The music was led with poise by Brett Mitchell, the Cleveland Orchestra’s outstanding associate conductor. Mitchell started with Gerald Finzi’s gravely beautiful Prelude for string orchestra, one of the few orchestral works by the always expressive but never prolific English composer, born of a Jewish family, though himself an agnostic.

Prokofiev’s otherwise slight Overture on Hebrew Themes served as a perfect backdrop to tableaux of generations of Jewish life, religion, and tradition, with the actors portraying families, rabbis, musicians and more. A prayer shawl was transformed from wedding canopy, to baby blanket, to final shroud. The characterizations were rich and vital, though it was slightly distracting—with the masterful Cleveland violinists behind them—that the actors didn’t quite grasp how to authentically hold and mime playing a violin. But one accepts the suspension of disbelief and rolls with it, particularly when the scenarios are so moving. The enactments made the Prokofiev work more compelling than it has ever been on its own.
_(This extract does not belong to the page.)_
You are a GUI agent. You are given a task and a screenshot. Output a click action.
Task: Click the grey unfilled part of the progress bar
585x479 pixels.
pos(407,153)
The “Allegro molto” from Shostakovich’s Chamber Symphony (an arrangement of his harrowing String Quartet No. 8) brought to life the terror that came with the rise of the Nazis and their attendant monstrosities. Mitchell’s direction made the explosive movement part of the program’s whole—intense but less violent than it might be in a complete performance, and showing a shrewd sense of musical storytelling.
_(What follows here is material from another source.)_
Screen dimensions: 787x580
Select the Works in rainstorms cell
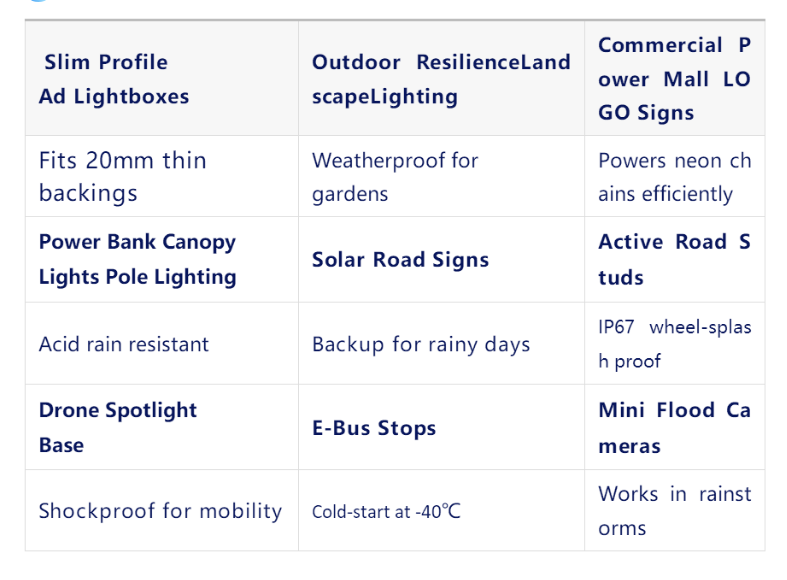(x=675, y=511)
Violinist Peter Otto was featured in the main theme from John Williams’ touching score to the film Schindler’s List, and the lively “Simchas Torah” (“Rejoicing”) from Ernest Bloch’s Baal Shem. Respectively, they expressed the devastating personal losses of families, communities, and traditions, and then the joy of freedom at the end of the war and the liberation of concentration camps. That Otto played on an actual instrument that accompanied people through these events was powerful: the violin became the palpable voice of the departed.

But there were more prayers and stories to be told. As the script said, “Silence comforts the oppressor, not the oppressed.” A musical prayer was offered, Bruch’s Kol Nidrei, with Charles Bernard richly conveying the cello solo. The actors then told the story of violinist Bronislaw Huberman, who formed the Palestine Symphony—today the Israel Philharmonic. Their first concert was in 1936, led by Arturo Toscanini, who opened with Rossini’s overture to La scala di seta. Mitchell made no attempt to imitate Toscanini’s fierce manner, again maintaining the program’s context: joyous in relief, but guarded.
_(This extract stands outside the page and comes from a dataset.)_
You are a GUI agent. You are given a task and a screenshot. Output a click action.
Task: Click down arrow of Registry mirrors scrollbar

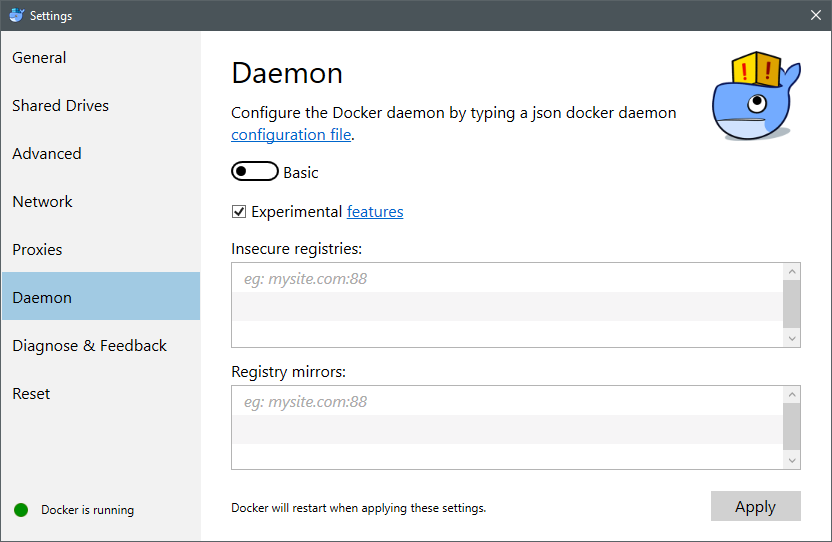pos(792,460)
The orchestra performed this important program six times to student audiences in the Milton and Tamar Maltz Performing Arts Center on the campus of Case Western Reserve University, reaching three thousand elementary and middle school students, who had been prepared with in-class study guides. The seriousness and attentiveness of these young thinkers are reasons to hope that this time, history will not be allowed to repeat itself.